> [Uraian Soal]:
Jawab pertanyaan berikut berdasarkan teks pilihan tentang pengertian konstitusi di bawah.
1. Dari kata Latin apa kata konstitusi berasal?
2. Kata apa yang berkaitan erat dengan kata Latin tersebut, dan apa artinya?
3. Dalam artian apa pengertian konstitusi lebih dititikberatkan pada tulisan itu?

> [Teks Pilihan]:
/---
Pengertian dari konstitusi itu sendiri berasal dari kata latin constitutio yang berkaitan erat dengan kata jus atau ius yang berarti hukum atau prinsip.[3] Menurut Kamus Besar Bahasa Indonesia, kata konstitusi merujuk pada pengertian 1segala ketentuan dan aturan tentang ketatanegaraan (undang-undang dasar, dsb) dan 2undang-undang dasar suatu negara.[4] Kedua pengertian yang digambarkan tersebut merupakan pengertian konstitusi dalam artian luas dan sempit, sementara pada tulisan ini pengertian konstitusi lebih dititik beratkan dalam artian sempit, yakni konstitusi sebagai undang-undang dasar suatu negara, yang dalam hal ini adalah Indonesia.
\---
> [Data Tersimpan]:
/---
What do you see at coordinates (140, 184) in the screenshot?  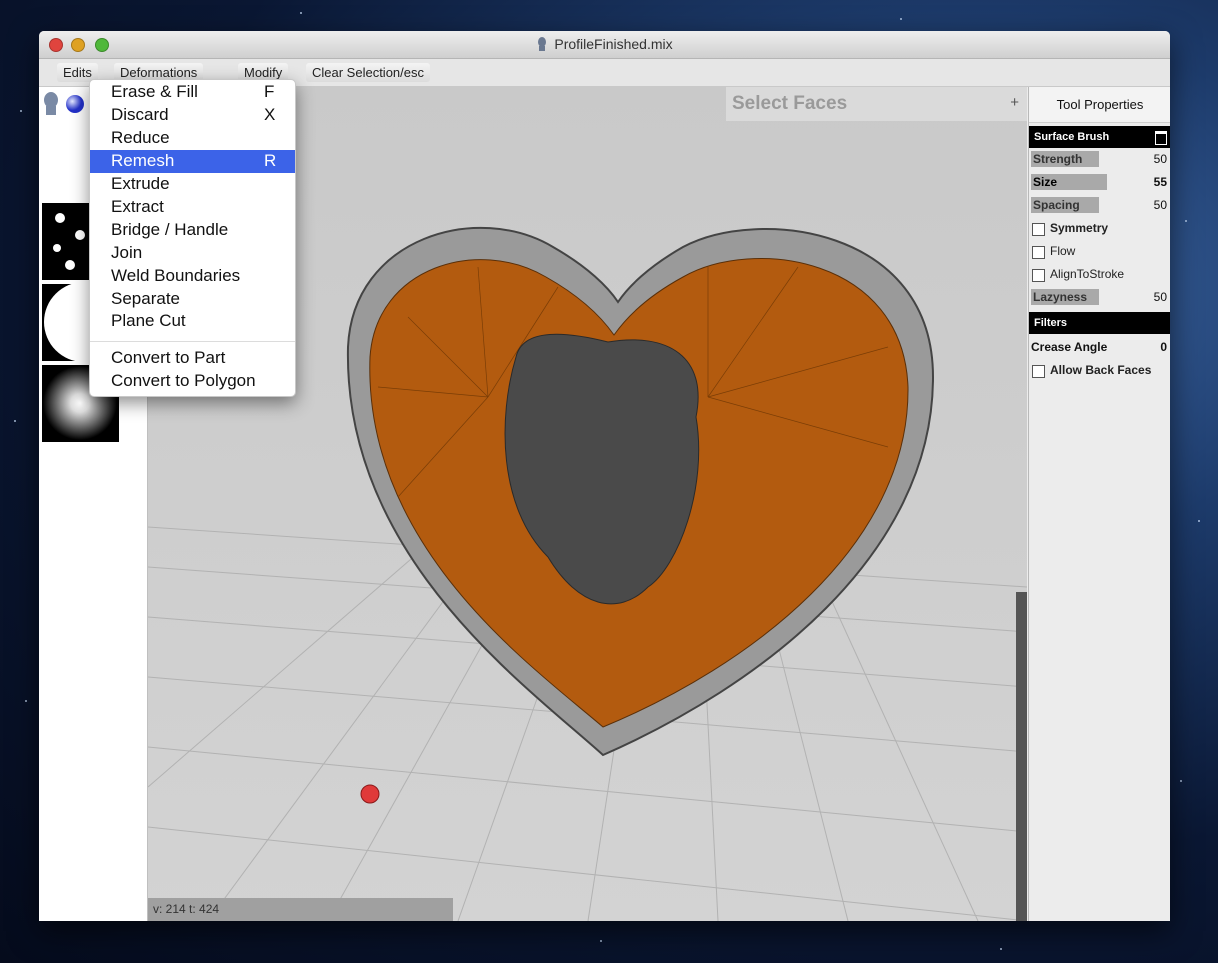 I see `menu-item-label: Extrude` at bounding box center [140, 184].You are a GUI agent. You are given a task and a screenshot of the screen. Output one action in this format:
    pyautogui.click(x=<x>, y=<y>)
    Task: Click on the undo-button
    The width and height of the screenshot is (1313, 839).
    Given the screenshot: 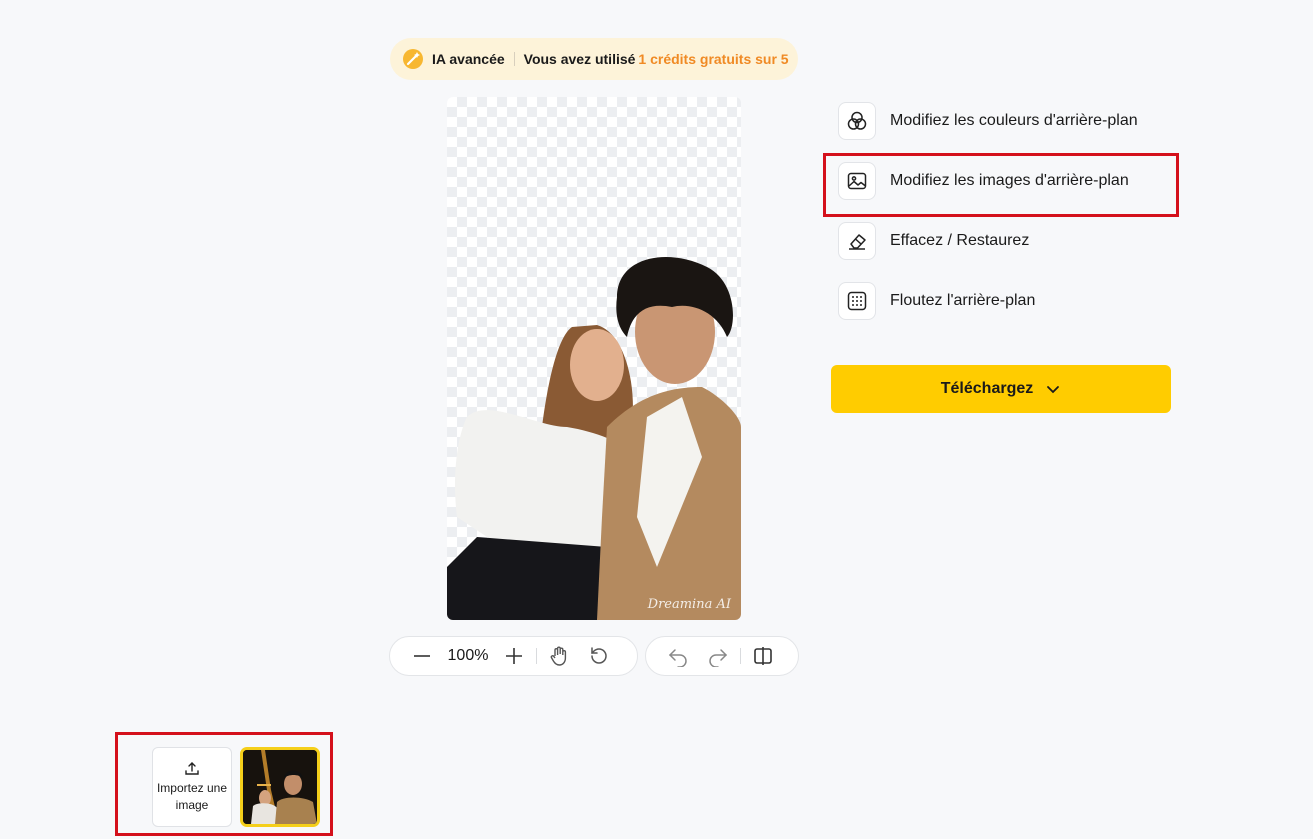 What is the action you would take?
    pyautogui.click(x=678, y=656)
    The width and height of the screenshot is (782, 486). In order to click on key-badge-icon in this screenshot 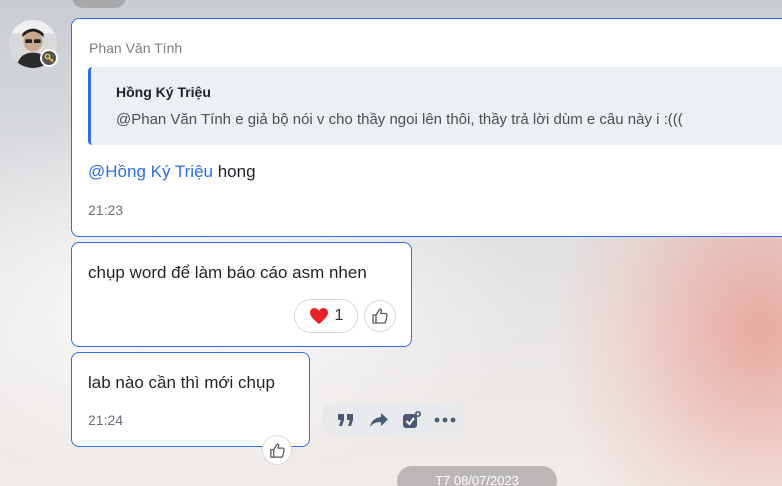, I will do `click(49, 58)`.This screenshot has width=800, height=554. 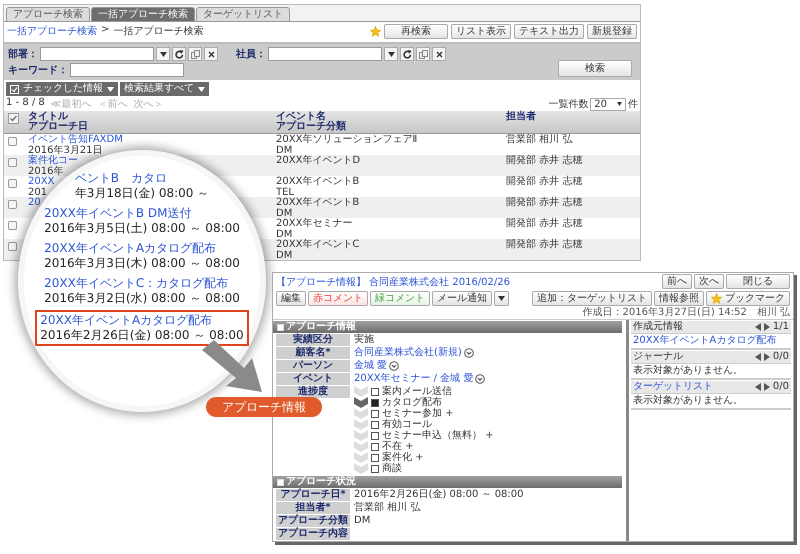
\---
> [Jawaban Soal]:
1. Constitutio.
2. Jus atau ius, yang berarti hukum atau prinsip.
3. Dalam artian sempit, yakni konstitusi sebagai undang-undang dasar suatu negara, dalam hal ini Indonesia.